**DOCUMENT SECTION**.
........
Semantic categories in the cutting and breaking domain across the 17 shared videoclips in Japonic and Germanic based on the modal response (i.e., most frequent). Intersecting categories (dashed lines) represent videoclips with two high frequency verbs. Missing rectangles indicate there was no dominant response.

Overall, the figure highlights the broader similarity in the semantic structure of the cutting and breaking domain across the two language families, which reflects the dimensions along which separation events are categorised (Majid et al. 2008). Tearing events are a distinct subgroup listed on the left. The remaining videoclips are roughly ordered along the dimensions of predictability of the locus or separation with high predictability towards the left and low predictability towards the right. Within the low predictability scenes, snapping events are a distinct subgroup on the right.

3.4.2 The role of lineage-specific developments

As well as illustrating similarities between languages, Figure 5 also illustrates how languages differ. First, the number of semantic categories (represented by rectangles) differ. For example, the Germanic languages distinguish some cutting events based on how an instrument is used. Second, the boundaries of categories vary. This is particularly notable around videoclips labelled “hack” and “chop”. Finally, the figure illustrates differences between language families. The number and distribution of categories have more variability across the Germanic languages than the close alignment of the Japonic languages. It thus seems that lineage-specific developments play a role even when universal cross-linguistic principles apply to a domain.
........
**INFORMATION SUPPLIED**.

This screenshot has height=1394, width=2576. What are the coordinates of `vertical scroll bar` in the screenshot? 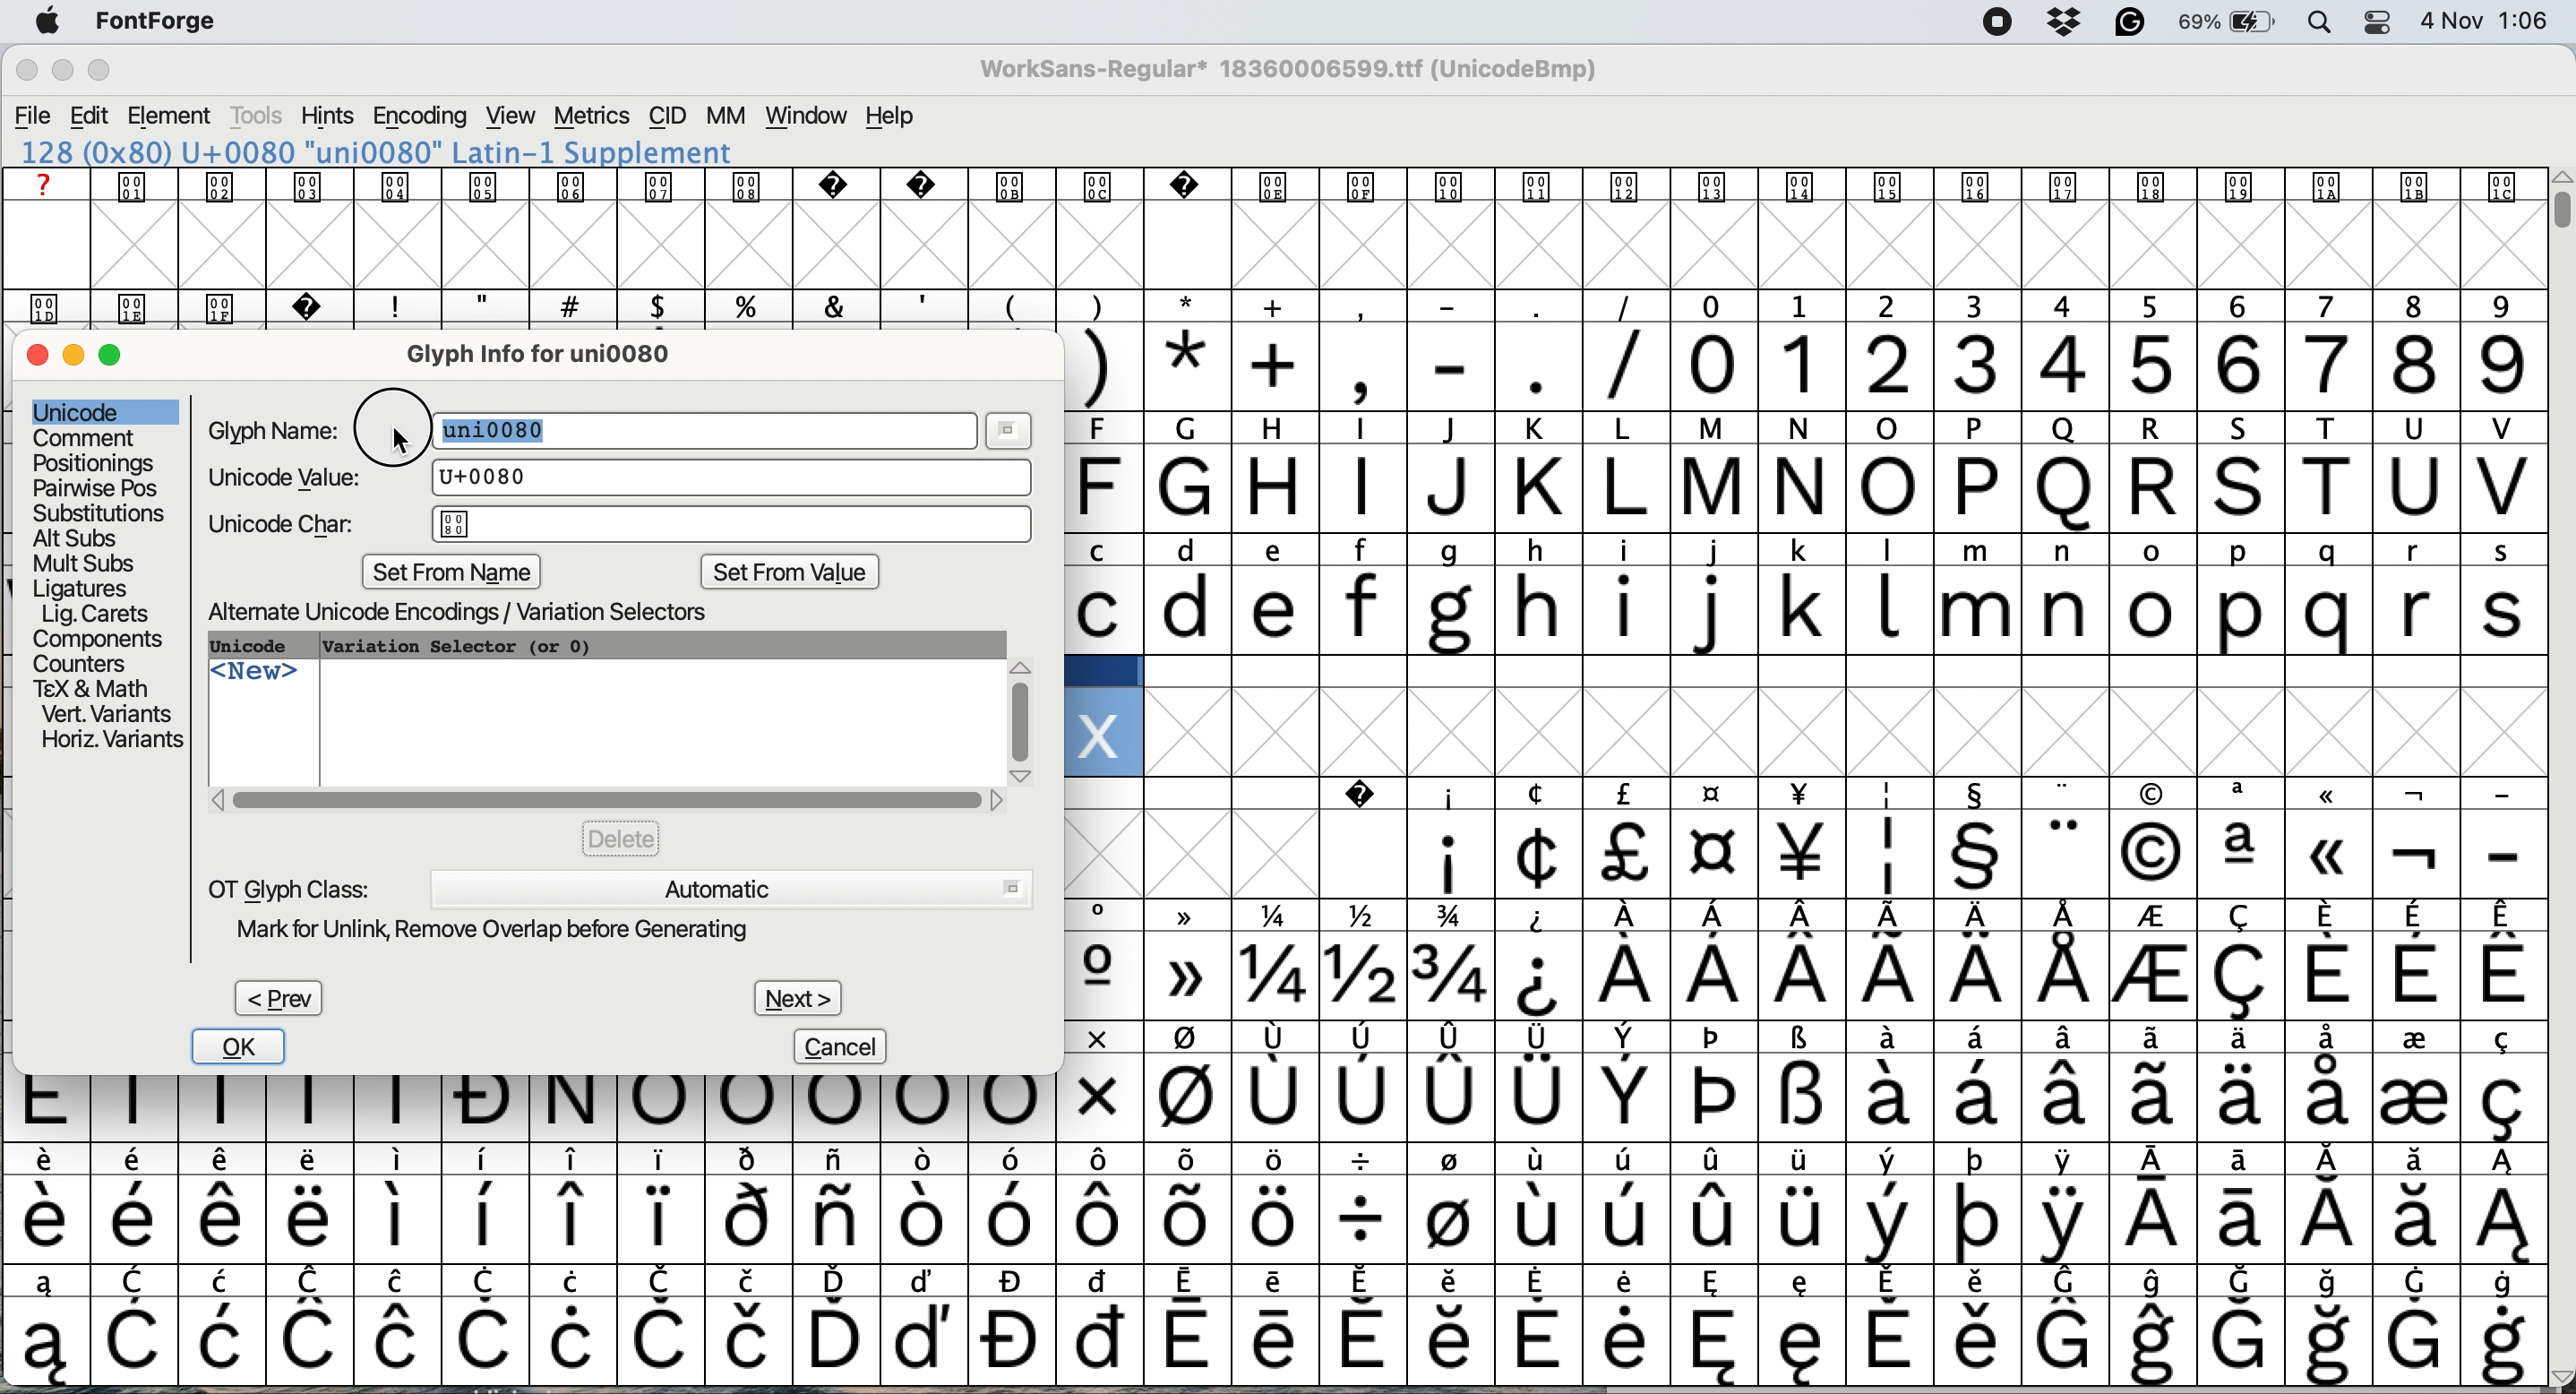 It's located at (1021, 713).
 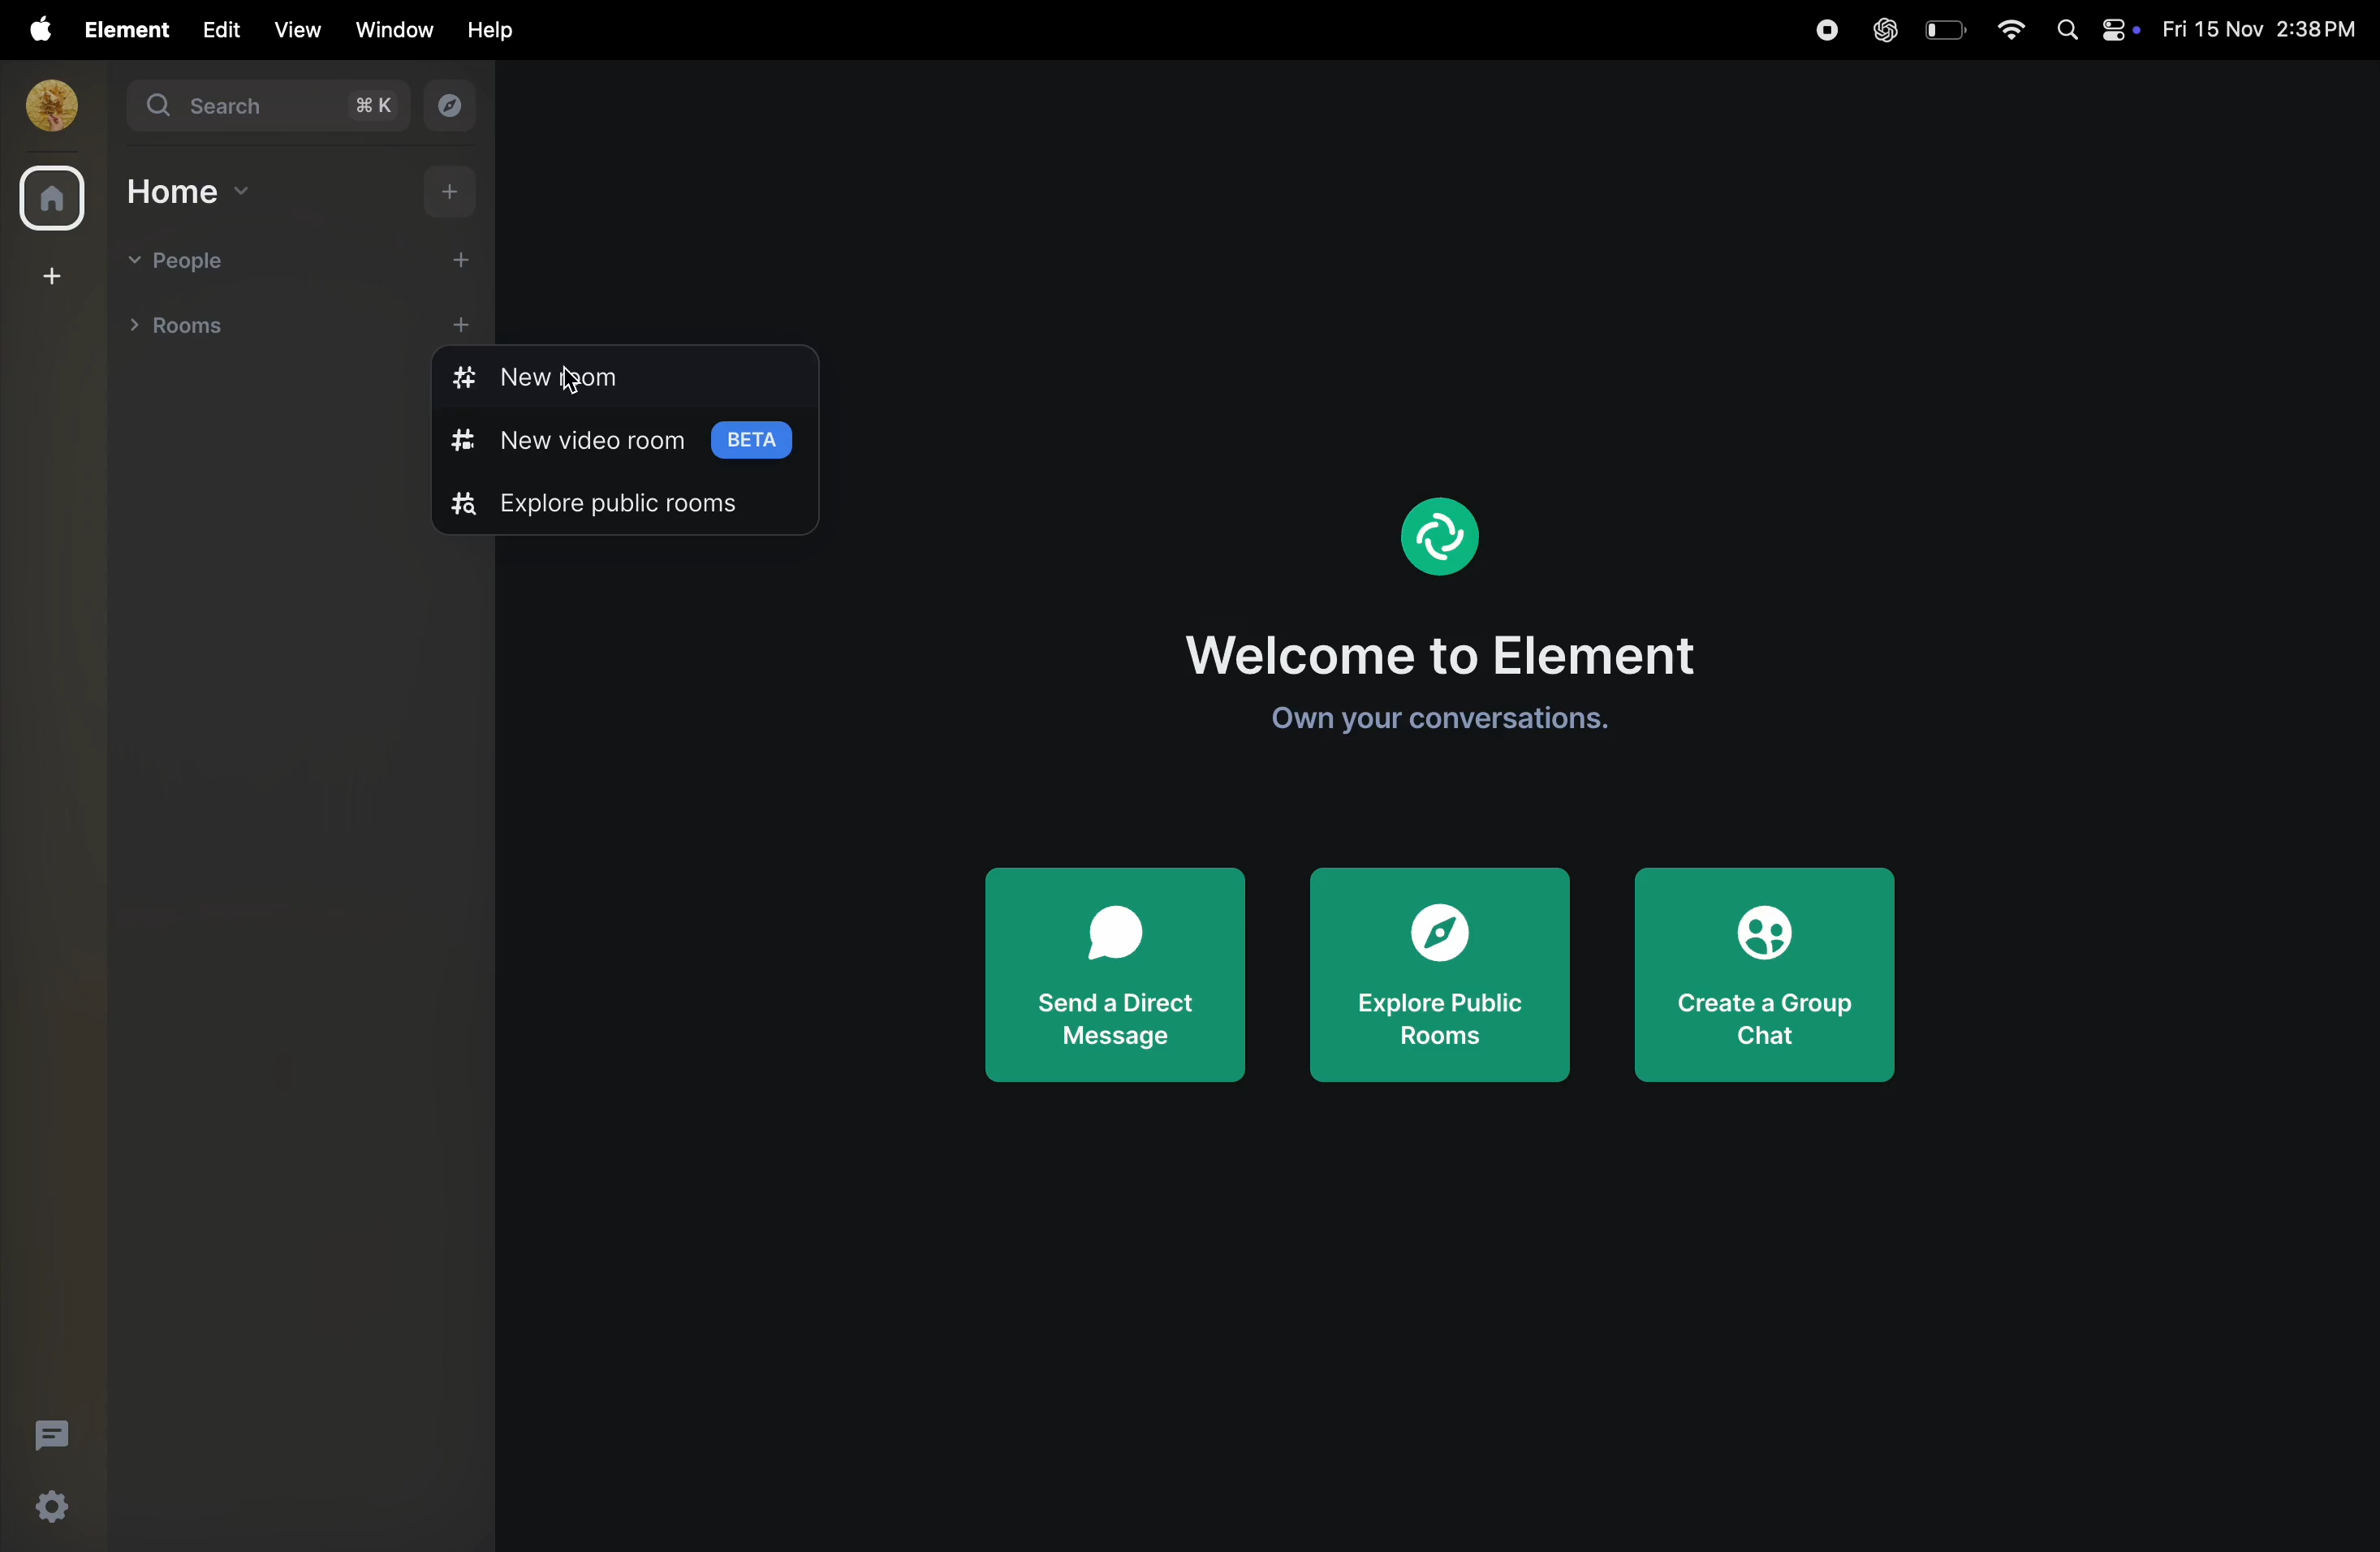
........
**TASK LIST**.
a: Write out the passage on the cutting and breaking domain from "Overall, the figure" to "on the right.".
b: Answer these questions from the passage on the cutting and breaking domain:
(i) What do missing rectangles in the figure indicate?
(ii) On which side of the figure are tearing events listed?
(iii) Which language family shows more variability in the number and distribution of categories?

**EXPECTED OUTPUTS**.
a:
Overall, the figure highlights the broader similarity in the semantic structure of the cutting and breaking domain across the two language families, which reflects the dimensions along which separation events are categorised (Majid et al. 2008). Tearing events are a distinct subgroup listed on the left. The remaining videoclips are roughly ordered along the dimensions of predictability of the locus or separation with high predictability towards the left and low predictability towards the right. Within the low predictability scenes, snapping events are a distinct subgroup on the right.

b:
(i) That there was no dominant response.
(ii) On the left.
(iii) The Germanic languages.